I’m heading to a weekend Civil War reenactment in a few hours, and my car’s all packed. My gear, of course, but also as much woodworking as I could fit for a single reason: I want to show off.
In a blog last summer I told of going to a reenactment and happening across several furniture items made from projects in my Civil War Woodworking book throughout the camps. I got a real kick out of that, but since I went to that event as a spectator and not a participant, I took nothing of my own.
For this weekend’s event (at the New Market Battlefield in Virginia), I’m attending with my artillery reenacting unit, and we’ll be setting up our own camp. To that end, I’ve crammed my car to bursting with every 19th-century item I’ve made that’s appropriate for the scenario – a couple of stools, a folding officer’s chair and folding table, a few wooden candle lanterns, even some small personal items like a soldier’s mirror and a few other things.
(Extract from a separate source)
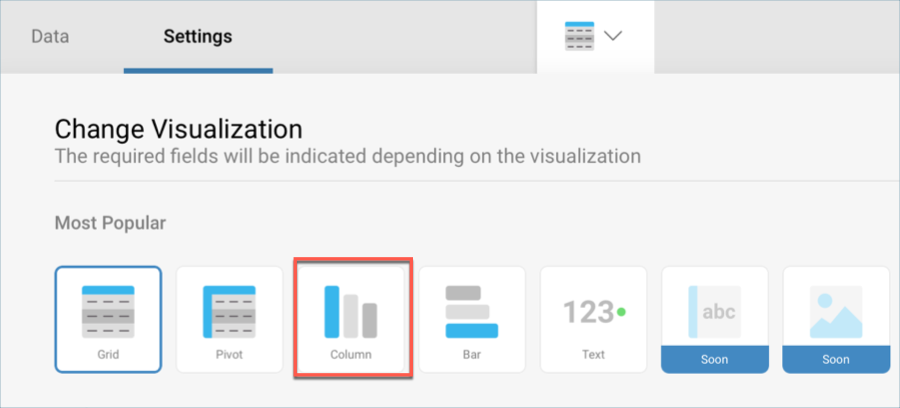Click the abc text view icon
The image size is (900, 408).
(714, 311)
And I’ll be brutally honest here; I’m doing it for the express purpose of showing it off to a captive audience of about 4,000 other reenactors that I know will appreciate it. It’s sound promotion in a business sense, of course, and is a perfect means of leading to more book sales. That’s how I’m rationalizing it. But the simple truth of it is that I just want to show off. I’m proud of the work I did researching these items, and pleased with how they turned out. Is it so wrong to want to play show-and-tell once you’ve become (nominally) an adult? I think not. And if it increases book sales, so much the better.
Especially if I leave just enough room in my car after all that packing to make room for a case of books.